Transportation headlines, Tuesday, May 1

Here is a look at some of the transportation headlines gathered by us and the Metro Library. The full list of headlines is posted on the Library’s Headlines blog, which you can also access via email subscription or RSS feed.

It’s been a busy past few days at Metro and we’ve skipped some good headlines. So let’s play catch up…

L.A.’s transit dreams coming true? (The Architect’s Newspaper)

This review of the Expo Line praises the unified design of the stations all the way down the line and the views. Reviewer Alissa Walker says the new line, however, deserves better looking rail cars than what is currently being used.

Scenes from Expo Line, day one (Curbed LA)

Nice photo essay from Saturday.

A low-cost way of improving transit (Grist)

How? Make it fun and whimsical, says this blog post — citing a new e-book titled Making Transit Fun. Among some ideas: putting singers on transit (in Portland in the video below), making bus shelters look giant pieces of fruit, putting slides in subway stations for those who don’t want to take the stairs.

Cars, trains and partisan posturing (New York Times)

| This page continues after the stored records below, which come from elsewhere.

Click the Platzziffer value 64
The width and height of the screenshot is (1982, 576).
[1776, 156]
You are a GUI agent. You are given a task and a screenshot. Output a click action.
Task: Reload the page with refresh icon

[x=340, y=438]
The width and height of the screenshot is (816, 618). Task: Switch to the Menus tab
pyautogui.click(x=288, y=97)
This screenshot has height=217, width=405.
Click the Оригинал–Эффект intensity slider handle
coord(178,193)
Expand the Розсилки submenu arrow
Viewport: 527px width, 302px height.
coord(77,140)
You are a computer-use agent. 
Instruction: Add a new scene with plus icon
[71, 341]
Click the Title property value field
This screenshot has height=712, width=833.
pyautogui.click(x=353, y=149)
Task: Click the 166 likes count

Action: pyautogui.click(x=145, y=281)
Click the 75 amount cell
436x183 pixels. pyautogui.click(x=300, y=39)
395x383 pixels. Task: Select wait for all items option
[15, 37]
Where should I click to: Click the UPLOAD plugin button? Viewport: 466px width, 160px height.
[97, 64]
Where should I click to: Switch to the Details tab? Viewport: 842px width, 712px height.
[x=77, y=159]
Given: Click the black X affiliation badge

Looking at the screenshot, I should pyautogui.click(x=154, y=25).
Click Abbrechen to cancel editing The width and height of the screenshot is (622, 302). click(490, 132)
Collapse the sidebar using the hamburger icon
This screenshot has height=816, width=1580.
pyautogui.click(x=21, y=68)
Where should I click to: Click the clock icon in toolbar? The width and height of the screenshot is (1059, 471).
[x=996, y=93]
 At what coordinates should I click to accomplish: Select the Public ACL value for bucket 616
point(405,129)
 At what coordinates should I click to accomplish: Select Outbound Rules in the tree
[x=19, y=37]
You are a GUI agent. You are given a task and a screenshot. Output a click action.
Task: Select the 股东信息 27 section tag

This editorial castigates the House of Representatives for refusing to put forth a transportation bill that would continue funding at present levels and help sustain 2.9 million jobs. Instead, the Republican-led House is bent on using the bill to advance other parts of their agenda, such as securing an approval for the Keystone oil pipeline from Canada to Texas.

1 reply

  1. The best way to improve transit IMO is to increase civility: fewer people pushing to get out or in, people actually moving to the back of the bus, people talking softly on their cell phones if they have to talk at all while riding, turning off the Transit TV on the buses, people not eating aromatic foods on the train, and so on. Putting a singer on a bus or train sounds cute for the tourists but it’s a nightmare if you don’t like that kind of music and as a commuter you have to listen to it. What would make it more fun is adequate platform seating, additional signage at the bus stops for major destinations, and perhaps a handout on “fun things to do with kids on the train”. It’s not entertainment. If people want to be entertained they can talk to each other. Revolutionary thought.